Sei’s drum. Damit man trotz Gehirn kaputt machender Story also trotzdem einigermaßen bei Laune gehalten wird, wird hier gesplattert bis der Arzt kommt und weit darüber hinaus. Lose Gliedmaßen, gespaltene Köpfe, herausgerissene Wirbelsäulen und gehäutete Skelette – solcherlei hagelt es hier am Fließband. Es vergehen keine zehn Minuten, in denen niemand fontänenartig aus irgendeiner Wunde blutet. Ganz ehrlich: der Kunstblutverbrauch nimmt hier wahrlich exorbitante Ausmaße an. Mit dem roten Wurstwasser, das hier vergossen wird, hätten die damals locker den Brand in Fukushima löschen können. Des Weiteren ist HELLDRIVER ganz groß in Sachen Bodyhorror, sprich: sehr kreativ in seinen Einfällen, auf welche Weise ein Mensch verstümmelt und was dann mit seinen Körperteilen gebastelt werden kann. Geboten werden u.a.
- eine 6-armige Zombielady bis an die Zähne mit Maschinengewehren bewaffnet,
- ein noch an der Nabelschnur hängendes Zombiebaby wird als Waffe missbraucht,
- ein Zombie baut sich aus Leichenteilen ein Auto,
- Zombieköpfe als Wurfgeschosse,
- Zombies, denen ein knöchernes Y aus der Stirn wächst, das auf den Menschen bei Verzehr berauschende Wirkung hat…
Abgefahren bis zum Abwinken also. Die FX machen meist ungemein Spaß. Die Kostüme und das Zombie-Make-up sind allererste Sahne. Besonders wenn gute, alte Latex-Körperteile zum Einsatz kommen, hüpft das Gorehoundherz wie wild in der blutverschmierten Brust. Leider stammt ein großer Teil der FX aber aus dem Daddelkasten und CGI-Blut rockt bekanntermaßen leider nicht halb so derb wie echtes Kunstblut.

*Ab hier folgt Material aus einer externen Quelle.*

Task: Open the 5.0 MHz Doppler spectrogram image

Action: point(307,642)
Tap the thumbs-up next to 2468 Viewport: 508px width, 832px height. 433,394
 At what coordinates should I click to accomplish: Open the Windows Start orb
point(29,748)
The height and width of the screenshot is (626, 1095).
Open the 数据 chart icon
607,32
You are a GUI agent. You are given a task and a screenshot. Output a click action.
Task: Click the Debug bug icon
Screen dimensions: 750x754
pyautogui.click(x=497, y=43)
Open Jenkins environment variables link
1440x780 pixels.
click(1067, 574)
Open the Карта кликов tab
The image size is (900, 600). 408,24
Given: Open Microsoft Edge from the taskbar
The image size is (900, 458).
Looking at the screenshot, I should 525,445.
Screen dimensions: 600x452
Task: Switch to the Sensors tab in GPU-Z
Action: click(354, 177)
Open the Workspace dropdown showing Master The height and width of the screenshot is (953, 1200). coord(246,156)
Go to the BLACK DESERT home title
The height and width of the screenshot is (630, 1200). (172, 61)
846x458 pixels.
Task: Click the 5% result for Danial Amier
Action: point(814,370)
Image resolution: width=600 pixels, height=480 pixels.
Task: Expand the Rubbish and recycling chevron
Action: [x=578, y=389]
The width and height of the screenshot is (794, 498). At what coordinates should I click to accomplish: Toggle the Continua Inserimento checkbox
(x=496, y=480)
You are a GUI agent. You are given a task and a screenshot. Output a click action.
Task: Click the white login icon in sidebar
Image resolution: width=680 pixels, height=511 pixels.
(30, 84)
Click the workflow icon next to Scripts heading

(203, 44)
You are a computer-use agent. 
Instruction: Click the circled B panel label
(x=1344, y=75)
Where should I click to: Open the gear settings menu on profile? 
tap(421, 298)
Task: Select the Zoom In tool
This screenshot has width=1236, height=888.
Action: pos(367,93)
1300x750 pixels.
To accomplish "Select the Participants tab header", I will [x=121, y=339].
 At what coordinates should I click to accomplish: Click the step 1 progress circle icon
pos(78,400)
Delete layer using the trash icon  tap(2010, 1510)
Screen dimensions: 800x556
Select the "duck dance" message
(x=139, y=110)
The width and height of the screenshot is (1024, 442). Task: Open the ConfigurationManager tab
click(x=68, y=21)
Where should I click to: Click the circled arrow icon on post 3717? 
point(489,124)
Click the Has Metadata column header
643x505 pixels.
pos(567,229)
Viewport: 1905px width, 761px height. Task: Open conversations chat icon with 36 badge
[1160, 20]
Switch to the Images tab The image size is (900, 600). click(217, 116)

Unterm Strich ist HELLDRIVER leider beinahe zuviel des Guten. Der Film ist in jeglicher Hinsicht maßlos und „Over the Top“. Dass die Aufnahmekapazität des Durchschnittsglotzers dafür nicht ausreicht, vergisst er dabei. Ebenso die Tatsache, dass nach der hundertsten meterhohen Blutfontäne und dem tausendsten abgehackten Kopf bei jedem Betrachter, selbst bei den eingefleischtesten Splatterheads, ein Sättigungsgefühl einsetzt und man gewissermaßen den Kanal voll hat.
Natürlich muss man dem Film zugute halten, dass er vor brillanten Splatterideen nur so überquillt, ferner einen Klapsmühlen reifen Humor gepachtet hat, den man nicht alle Tage zu Gesicht bekommt. Trotzdem ist das Gesamtpaket beinahe „too much“ und hätte mit ziemlicher Sicherheit Stoff für 4-5 Hollywood-Produktionen geboten.

FX / Splatter: (+)(+)(+)(+)(-)
Kunstblut: (+)(+)(+)(+)(+)[(+)(+)]
Fun-Faktor: (+)(+)(+)(-)(-)
Story / Spannung: (+)(-)(-)(-)(-)

Fazit:
Beinahe ein Opus unter den Japan-Splatterfilmen. Super bescheuert, hyperbrutal und abgefahren bis zum Anschlag. Bis auf den Splatter aber wenig erbaulich. Fans des modernen japanischen Splatterfilms wird einer abgehen, alle anderen werden nichts damit anzufangen wissen.